To date, five coronavirus disease 2019 (COVID-19) vaccines have been conditionally approved for market authorization or granted emergency use authorization in China by the National Medical Products Administration (NMPA). Three inactivated COVID-19 vaccines and one adenovirus-vectored vaccine were granted conditional approval, as phase Ⅲ clinical trial data for these four conditionally-approved vaccines have demonstrated protective efficacy levels that meet requirements of NMPA’s Guidelines for Clinical Evaluation of COVID-19 vaccine (interim version) and also meet requirements recommended by the World Health Organization (WHO) in their COVID-19 Vaccines Target Product Profile. Adverse event surveillance data from clinical trials, emergency use, and large-scale vaccination of key populations have demonstrated that the approved COVID-19 vaccines have excellent safety profiles.

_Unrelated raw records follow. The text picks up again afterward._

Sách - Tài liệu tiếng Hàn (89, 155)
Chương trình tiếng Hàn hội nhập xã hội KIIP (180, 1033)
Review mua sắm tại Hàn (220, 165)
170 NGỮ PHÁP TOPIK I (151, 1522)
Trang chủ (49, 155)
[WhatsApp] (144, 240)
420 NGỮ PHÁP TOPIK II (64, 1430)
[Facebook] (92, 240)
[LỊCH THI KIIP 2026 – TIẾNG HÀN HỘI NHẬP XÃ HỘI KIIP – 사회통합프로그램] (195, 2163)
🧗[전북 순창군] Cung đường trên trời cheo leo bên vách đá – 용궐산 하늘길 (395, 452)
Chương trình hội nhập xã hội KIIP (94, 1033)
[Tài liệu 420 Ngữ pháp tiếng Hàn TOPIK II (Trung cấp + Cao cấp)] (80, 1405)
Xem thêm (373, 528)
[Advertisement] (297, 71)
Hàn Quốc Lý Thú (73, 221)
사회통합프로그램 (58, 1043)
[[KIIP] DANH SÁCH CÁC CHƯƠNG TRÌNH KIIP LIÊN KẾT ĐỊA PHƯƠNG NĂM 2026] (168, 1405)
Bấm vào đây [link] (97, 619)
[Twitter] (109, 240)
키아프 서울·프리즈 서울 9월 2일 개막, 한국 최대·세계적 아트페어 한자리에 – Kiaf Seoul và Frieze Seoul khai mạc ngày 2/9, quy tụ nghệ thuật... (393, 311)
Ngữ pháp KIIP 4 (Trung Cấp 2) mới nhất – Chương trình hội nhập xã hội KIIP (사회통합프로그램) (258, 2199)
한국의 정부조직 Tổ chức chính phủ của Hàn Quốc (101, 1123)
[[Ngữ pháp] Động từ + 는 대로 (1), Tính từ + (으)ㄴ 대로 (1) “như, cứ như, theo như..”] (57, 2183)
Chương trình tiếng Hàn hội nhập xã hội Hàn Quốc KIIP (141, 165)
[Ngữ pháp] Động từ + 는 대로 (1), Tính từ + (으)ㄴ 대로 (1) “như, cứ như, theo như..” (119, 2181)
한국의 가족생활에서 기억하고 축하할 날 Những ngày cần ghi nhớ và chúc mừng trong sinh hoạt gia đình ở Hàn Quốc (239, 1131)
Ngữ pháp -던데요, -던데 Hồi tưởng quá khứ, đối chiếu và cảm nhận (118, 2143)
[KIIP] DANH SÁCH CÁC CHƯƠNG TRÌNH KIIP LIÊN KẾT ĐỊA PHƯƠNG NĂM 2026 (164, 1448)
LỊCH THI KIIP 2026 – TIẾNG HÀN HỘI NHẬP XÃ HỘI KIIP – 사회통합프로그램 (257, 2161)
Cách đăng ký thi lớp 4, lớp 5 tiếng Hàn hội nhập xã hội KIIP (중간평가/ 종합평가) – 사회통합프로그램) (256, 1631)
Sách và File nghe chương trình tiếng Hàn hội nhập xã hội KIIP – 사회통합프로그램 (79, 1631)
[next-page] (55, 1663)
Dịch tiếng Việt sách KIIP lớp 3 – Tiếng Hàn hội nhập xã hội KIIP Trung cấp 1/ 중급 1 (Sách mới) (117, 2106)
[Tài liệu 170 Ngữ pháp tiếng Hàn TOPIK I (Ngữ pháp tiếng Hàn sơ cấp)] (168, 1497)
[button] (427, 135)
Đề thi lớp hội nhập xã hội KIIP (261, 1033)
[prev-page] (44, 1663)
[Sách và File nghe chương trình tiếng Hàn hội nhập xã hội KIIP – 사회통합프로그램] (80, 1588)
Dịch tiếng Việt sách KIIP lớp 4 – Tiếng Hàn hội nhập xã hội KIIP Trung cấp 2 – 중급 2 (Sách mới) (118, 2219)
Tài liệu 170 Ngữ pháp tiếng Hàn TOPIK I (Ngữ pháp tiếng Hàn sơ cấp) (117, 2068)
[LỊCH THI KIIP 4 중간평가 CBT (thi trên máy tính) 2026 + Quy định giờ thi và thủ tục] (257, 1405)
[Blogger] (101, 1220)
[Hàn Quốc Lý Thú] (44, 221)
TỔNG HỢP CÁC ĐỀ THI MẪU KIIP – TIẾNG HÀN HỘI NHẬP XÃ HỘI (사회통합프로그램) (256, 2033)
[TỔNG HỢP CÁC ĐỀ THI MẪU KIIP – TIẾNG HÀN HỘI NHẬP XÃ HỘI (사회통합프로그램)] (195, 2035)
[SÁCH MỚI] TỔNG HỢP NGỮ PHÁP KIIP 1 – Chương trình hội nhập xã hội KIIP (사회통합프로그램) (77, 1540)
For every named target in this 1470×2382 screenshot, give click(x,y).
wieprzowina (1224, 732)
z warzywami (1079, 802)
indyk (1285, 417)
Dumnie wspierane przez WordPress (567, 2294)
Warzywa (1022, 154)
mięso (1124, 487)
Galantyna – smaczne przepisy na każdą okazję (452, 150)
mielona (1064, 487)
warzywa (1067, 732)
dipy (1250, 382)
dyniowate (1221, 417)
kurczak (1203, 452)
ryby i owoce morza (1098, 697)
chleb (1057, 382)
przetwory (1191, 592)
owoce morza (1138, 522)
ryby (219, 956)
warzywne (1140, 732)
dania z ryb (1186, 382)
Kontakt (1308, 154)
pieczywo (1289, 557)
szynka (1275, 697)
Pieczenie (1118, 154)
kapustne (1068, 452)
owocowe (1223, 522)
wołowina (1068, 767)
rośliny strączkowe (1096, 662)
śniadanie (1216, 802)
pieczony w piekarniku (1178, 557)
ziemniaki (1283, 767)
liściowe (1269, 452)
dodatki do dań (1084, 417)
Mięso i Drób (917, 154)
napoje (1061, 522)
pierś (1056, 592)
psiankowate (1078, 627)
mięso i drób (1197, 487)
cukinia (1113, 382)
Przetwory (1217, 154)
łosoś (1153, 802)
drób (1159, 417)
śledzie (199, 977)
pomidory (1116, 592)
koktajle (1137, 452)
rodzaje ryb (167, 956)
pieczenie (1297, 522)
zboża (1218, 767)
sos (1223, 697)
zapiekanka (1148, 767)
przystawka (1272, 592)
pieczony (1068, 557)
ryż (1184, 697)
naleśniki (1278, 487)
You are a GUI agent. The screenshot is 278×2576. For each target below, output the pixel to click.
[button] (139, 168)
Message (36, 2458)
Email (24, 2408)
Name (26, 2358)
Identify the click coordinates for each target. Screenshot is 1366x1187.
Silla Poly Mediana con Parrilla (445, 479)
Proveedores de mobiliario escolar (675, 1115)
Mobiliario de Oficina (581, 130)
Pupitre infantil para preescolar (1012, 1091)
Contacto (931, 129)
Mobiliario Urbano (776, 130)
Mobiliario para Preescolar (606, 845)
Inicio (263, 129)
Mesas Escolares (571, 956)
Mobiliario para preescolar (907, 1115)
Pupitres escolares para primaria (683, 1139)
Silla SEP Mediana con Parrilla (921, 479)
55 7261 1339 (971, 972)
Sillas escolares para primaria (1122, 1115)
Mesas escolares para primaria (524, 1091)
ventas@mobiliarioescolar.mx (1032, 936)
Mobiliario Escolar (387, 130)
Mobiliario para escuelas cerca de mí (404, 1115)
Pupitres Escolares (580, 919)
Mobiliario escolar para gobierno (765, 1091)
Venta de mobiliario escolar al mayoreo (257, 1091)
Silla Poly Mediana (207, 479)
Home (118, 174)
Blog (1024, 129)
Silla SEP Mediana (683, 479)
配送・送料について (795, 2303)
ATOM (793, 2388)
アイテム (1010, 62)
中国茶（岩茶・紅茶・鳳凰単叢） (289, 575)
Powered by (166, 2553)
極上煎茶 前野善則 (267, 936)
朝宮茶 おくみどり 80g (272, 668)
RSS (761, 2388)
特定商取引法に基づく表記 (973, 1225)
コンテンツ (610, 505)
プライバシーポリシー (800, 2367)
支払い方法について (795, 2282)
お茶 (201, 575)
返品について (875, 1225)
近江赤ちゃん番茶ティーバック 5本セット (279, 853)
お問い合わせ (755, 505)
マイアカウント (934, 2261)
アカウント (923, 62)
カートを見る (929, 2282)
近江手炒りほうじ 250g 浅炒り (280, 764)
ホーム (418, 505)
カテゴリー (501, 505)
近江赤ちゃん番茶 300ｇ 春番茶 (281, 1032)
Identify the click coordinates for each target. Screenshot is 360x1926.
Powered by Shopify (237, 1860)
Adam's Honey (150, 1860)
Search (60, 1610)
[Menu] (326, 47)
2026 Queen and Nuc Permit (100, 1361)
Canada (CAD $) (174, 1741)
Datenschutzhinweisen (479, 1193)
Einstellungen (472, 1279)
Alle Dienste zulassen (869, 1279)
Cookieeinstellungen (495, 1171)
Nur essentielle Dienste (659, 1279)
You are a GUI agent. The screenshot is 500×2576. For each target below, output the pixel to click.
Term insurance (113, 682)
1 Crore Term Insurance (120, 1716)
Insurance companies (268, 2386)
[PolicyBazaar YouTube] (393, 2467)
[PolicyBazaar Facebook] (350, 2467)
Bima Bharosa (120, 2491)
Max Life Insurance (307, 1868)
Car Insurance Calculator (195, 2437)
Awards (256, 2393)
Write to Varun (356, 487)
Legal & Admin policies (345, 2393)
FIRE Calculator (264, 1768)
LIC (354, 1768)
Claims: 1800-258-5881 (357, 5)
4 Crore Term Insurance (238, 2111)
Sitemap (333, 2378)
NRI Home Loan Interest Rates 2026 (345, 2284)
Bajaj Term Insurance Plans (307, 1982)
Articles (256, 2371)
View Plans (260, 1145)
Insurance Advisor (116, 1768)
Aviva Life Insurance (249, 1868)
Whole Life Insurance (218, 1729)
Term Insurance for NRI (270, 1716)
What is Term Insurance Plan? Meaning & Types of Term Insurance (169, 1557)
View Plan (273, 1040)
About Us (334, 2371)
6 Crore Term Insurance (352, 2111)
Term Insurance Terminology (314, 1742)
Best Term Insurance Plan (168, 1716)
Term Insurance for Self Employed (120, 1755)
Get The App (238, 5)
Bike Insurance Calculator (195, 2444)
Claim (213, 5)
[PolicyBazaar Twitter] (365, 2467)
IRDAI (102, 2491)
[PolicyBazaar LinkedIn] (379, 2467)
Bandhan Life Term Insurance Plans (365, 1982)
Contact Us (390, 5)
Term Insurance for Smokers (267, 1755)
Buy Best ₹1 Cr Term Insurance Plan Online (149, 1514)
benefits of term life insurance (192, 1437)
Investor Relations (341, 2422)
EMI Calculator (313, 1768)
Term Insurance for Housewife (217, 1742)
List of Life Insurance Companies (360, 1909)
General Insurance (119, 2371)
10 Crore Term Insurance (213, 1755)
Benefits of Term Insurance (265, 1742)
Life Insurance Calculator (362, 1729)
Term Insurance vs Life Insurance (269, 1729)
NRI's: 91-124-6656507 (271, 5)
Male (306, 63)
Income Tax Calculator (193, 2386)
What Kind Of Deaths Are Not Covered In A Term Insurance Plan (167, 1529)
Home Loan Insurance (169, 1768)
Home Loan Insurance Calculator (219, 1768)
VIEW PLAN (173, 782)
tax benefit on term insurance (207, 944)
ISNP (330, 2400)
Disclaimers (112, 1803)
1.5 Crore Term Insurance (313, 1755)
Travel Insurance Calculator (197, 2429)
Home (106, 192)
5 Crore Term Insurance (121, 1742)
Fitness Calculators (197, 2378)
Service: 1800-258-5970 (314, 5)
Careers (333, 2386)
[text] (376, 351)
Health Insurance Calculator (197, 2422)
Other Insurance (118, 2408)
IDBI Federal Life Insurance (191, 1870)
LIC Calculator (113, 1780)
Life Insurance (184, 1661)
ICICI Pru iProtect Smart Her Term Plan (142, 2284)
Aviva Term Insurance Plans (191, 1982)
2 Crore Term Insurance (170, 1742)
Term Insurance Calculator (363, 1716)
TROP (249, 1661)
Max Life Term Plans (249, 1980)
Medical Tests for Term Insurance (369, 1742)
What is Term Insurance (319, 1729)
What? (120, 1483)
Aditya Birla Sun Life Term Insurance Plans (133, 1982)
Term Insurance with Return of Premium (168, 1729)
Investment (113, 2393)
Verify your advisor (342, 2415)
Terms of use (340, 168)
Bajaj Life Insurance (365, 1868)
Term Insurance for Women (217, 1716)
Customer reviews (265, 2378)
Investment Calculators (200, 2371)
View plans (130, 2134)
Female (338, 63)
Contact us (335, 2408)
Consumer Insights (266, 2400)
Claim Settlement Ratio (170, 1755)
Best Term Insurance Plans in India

One recombinant subunit COVID-19 vaccine was approved for emergency use, as phase Ⅱ clinical trial results showed good immunogenicity and safety of the recombinant subunit COVID-19 vaccine (CHO cell).
Based on clinical trial data of the NMPA-approved domestic vaccines and the epidemiological characteristics of COVID-19, the COVID-19 Vaccine Technical Working Group of China CDC drafted technical vaccination recommendations. The National Immunization Advisory Committee (NIAC) reviewed, discussed, and refined the recommendations. The National Health Commission accepted and published these recommendations (1).
These recommendations can be used by health departments and disease control institutions at all levels in China to guide COVID-19 vaccination.